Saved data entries
%%

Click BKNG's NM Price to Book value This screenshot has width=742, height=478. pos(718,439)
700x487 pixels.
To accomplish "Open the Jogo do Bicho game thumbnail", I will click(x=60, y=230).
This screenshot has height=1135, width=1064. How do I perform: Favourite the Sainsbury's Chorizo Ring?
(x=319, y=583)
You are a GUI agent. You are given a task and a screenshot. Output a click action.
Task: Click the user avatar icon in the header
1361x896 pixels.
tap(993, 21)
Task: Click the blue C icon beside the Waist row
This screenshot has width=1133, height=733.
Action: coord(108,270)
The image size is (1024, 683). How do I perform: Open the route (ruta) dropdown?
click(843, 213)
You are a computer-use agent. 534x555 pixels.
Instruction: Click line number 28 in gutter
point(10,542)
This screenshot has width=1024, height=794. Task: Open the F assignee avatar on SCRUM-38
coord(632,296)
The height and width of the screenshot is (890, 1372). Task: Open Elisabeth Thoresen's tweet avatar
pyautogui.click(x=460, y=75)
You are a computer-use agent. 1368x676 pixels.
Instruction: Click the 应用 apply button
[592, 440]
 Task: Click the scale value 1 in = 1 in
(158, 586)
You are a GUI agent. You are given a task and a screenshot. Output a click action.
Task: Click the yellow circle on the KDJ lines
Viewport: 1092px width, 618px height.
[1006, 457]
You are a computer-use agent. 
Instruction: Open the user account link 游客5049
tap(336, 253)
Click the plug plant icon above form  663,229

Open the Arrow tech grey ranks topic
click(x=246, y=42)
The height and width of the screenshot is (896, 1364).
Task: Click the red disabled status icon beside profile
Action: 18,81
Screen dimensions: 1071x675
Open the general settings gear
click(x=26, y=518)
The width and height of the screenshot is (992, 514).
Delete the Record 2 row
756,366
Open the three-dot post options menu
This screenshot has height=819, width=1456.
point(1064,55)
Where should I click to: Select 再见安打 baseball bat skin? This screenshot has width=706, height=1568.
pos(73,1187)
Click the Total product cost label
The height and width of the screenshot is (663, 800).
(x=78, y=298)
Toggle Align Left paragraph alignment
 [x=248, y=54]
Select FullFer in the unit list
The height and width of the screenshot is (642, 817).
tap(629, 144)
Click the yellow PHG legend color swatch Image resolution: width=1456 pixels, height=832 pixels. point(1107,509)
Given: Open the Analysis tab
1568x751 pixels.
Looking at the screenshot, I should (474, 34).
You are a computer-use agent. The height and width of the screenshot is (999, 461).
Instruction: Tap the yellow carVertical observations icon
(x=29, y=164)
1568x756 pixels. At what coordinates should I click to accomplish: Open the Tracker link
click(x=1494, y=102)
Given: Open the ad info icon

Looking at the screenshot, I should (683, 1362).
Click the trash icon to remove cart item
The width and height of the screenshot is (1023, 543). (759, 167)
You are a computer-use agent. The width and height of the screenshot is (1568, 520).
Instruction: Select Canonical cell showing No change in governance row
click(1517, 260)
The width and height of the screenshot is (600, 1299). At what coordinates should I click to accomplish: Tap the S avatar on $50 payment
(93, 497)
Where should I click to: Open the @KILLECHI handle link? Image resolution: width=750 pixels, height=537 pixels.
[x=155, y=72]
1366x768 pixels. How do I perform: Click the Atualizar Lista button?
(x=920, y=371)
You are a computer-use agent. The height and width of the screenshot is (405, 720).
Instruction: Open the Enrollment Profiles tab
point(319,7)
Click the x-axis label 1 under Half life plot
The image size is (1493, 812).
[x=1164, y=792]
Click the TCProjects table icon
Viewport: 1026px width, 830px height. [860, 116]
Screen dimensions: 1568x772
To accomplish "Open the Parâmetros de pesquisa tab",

%%

Please retype every entry above exactly as it stands.

Click BKNG's NM Price to Book value This screenshot has width=742, height=478. pos(718,439)
700x487 pixels.
To accomplish "Open the Jogo do Bicho game thumbnail", I will click(x=60, y=230).
This screenshot has height=1135, width=1064. How do I perform: Favourite the Sainsbury's Chorizo Ring?
(x=319, y=583)
You are a GUI agent. You are given a task and a screenshot. Output a click action.
Task: Click the user avatar icon in the header
1361x896 pixels.
tap(993, 21)
Task: Click the blue C icon beside the Waist row
This screenshot has width=1133, height=733.
Action: coord(108,270)
The image size is (1024, 683). How do I perform: Open the route (ruta) dropdown?
click(843, 213)
You are a computer-use agent. 534x555 pixels.
Instruction: Click line number 28 in gutter
point(10,542)
This screenshot has width=1024, height=794. Task: Open the F assignee avatar on SCRUM-38
coord(632,296)
The height and width of the screenshot is (890, 1372). Task: Open Elisabeth Thoresen's tweet avatar
pyautogui.click(x=460, y=75)
You are a computer-use agent. 1368x676 pixels.
Instruction: Click the 应用 apply button
[592, 440]
 Task: Click the scale value 1 in = 1 in
(158, 586)
You are a GUI agent. You are given a task and a screenshot. Output a click action.
Task: Click the yellow circle on the KDJ lines
Viewport: 1092px width, 618px height.
[1006, 457]
You are a computer-use agent. 
Instruction: Open the user account link 游客5049
tap(336, 253)
Click the plug plant icon above form  663,229

Open the Arrow tech grey ranks topic
click(x=246, y=42)
The height and width of the screenshot is (896, 1364).
Task: Click the red disabled status icon beside profile
Action: 18,81
Screen dimensions: 1071x675
Open the general settings gear
click(x=26, y=518)
The width and height of the screenshot is (992, 514).
Delete the Record 2 row
756,366
Open the three-dot post options menu
This screenshot has height=819, width=1456.
point(1064,55)
Where should I click to: Select 再见安打 baseball bat skin? This screenshot has width=706, height=1568.
pos(73,1187)
Click the Total product cost label
The height and width of the screenshot is (663, 800).
(x=78, y=298)
Toggle Align Left paragraph alignment
 [x=248, y=54]
Select FullFer in the unit list
The height and width of the screenshot is (642, 817).
tap(629, 144)
Click the yellow PHG legend color swatch Image resolution: width=1456 pixels, height=832 pixels. point(1107,509)
Given: Open the Analysis tab
1568x751 pixels.
Looking at the screenshot, I should (474, 34).
You are a computer-use agent. The height and width of the screenshot is (999, 461).
Instruction: Tap the yellow carVertical observations icon
(x=29, y=164)
1568x756 pixels. At what coordinates should I click to accomplish: Open the Tracker link
click(x=1494, y=102)
Given: Open the ad info icon

Looking at the screenshot, I should (683, 1362).
Click the trash icon to remove cart item
The width and height of the screenshot is (1023, 543). (759, 167)
You are a computer-use agent. The width and height of the screenshot is (1568, 520).
Instruction: Select Canonical cell showing No change in governance row
click(1517, 260)
The width and height of the screenshot is (600, 1299). At what coordinates should I click to accomplish: Tap the S avatar on $50 payment
(93, 497)
Where should I click to: Open the @KILLECHI handle link? Image resolution: width=750 pixels, height=537 pixels.
[x=155, y=72]
1366x768 pixels. How do I perform: Click the Atualizar Lista button?
(x=920, y=371)
You are a computer-use agent. The height and width of the screenshot is (405, 720).
Instruction: Open the Enrollment Profiles tab
point(319,7)
Click the x-axis label 1 under Half life plot
The image size is (1493, 812).
[x=1164, y=792]
Click the TCProjects table icon
Viewport: 1026px width, 830px height. [860, 116]
Screen dimensions: 1568x772
To accomplish "Open the Parâmetros de pesquisa tab",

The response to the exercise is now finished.